* **REQUIRED ACTION**
Please restate exactly what appears in the records below from the first line to the line where "Given: Filter view to Active modules" is, that line included.

* **SUPPLIED ENTRIES**
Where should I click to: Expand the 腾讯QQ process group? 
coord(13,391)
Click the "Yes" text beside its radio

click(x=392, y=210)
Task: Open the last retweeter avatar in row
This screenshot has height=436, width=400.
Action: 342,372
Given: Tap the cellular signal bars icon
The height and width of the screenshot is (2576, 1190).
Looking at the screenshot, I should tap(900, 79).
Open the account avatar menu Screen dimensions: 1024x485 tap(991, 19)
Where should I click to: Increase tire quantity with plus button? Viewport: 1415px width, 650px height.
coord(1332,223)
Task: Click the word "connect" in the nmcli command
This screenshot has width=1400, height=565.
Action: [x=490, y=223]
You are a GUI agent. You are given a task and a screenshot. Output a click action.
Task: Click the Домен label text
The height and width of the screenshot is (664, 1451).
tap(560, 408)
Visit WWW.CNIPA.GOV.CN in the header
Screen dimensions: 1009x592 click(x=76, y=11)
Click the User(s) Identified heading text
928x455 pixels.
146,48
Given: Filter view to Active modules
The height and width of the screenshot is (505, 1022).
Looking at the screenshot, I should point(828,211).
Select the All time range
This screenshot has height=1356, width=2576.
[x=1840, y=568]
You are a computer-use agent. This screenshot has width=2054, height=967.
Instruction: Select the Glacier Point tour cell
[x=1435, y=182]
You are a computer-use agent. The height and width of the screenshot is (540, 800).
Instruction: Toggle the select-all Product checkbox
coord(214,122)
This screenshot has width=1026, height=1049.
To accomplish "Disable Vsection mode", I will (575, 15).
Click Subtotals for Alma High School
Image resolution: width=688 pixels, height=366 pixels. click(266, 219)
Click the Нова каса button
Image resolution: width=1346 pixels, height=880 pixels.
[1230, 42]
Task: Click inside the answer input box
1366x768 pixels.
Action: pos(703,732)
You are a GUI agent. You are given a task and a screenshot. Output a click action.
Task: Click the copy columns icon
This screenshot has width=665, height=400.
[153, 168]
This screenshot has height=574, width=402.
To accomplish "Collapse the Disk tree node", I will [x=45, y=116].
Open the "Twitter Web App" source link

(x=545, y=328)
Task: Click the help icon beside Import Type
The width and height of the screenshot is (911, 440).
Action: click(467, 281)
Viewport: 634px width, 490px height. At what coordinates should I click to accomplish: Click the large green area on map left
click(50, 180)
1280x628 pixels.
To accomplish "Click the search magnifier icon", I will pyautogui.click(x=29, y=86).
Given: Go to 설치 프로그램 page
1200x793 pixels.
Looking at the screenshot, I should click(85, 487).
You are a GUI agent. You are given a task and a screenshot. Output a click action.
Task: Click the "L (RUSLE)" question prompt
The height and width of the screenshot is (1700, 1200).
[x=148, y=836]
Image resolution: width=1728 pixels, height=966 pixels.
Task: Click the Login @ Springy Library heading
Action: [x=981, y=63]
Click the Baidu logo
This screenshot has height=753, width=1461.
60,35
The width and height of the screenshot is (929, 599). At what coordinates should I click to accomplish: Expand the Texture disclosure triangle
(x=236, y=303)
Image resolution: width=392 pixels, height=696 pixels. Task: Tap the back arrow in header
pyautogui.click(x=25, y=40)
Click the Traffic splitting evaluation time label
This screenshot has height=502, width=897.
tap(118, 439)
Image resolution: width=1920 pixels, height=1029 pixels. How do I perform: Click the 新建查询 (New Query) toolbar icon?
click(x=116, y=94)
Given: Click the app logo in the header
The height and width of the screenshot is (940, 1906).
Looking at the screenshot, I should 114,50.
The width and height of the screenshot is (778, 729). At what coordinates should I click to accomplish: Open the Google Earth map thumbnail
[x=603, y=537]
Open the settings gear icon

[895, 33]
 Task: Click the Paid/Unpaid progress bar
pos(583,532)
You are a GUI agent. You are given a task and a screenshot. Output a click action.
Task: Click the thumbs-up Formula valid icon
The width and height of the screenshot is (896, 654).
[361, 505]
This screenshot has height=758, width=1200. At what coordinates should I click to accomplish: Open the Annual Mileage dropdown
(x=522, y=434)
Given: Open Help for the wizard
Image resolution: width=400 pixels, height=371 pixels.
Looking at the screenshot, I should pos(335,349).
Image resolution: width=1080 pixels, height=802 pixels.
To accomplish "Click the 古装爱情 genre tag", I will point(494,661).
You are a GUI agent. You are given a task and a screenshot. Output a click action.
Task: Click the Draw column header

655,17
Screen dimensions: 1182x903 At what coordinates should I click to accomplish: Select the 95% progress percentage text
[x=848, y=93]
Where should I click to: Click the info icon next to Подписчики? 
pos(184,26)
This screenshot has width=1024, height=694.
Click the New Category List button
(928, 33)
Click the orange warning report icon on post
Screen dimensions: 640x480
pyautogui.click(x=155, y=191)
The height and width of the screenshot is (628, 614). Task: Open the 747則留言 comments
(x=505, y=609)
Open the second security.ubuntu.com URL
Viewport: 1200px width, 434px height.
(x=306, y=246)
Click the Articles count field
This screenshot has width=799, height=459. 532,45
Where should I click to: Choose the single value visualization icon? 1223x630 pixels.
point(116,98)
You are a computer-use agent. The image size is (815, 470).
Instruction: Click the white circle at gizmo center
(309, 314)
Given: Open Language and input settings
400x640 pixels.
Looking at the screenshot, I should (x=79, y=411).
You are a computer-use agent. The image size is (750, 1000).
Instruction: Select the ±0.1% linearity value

* **TASK RESPONSE**
Where should I click to: Expand the 腾讯QQ process group? 
coord(13,391)
Click the "Yes" text beside its radio

click(x=392, y=210)
Task: Open the last retweeter avatar in row
This screenshot has height=436, width=400.
Action: 342,372
Given: Tap the cellular signal bars icon
The height and width of the screenshot is (2576, 1190).
Looking at the screenshot, I should tap(900, 79).
Open the account avatar menu Screen dimensions: 1024x485 tap(991, 19)
Where should I click to: Increase tire quantity with plus button? Viewport: 1415px width, 650px height.
coord(1332,223)
Task: Click the word "connect" in the nmcli command
This screenshot has width=1400, height=565.
Action: [x=490, y=223]
You are a GUI agent. You are given a task and a screenshot. Output a click action.
Task: Click the Домен label text
The height and width of the screenshot is (664, 1451).
tap(560, 408)
Visit WWW.CNIPA.GOV.CN in the header
Screen dimensions: 1009x592 click(x=76, y=11)
Click the User(s) Identified heading text
928x455 pixels.
146,48
Given: Filter view to Active modules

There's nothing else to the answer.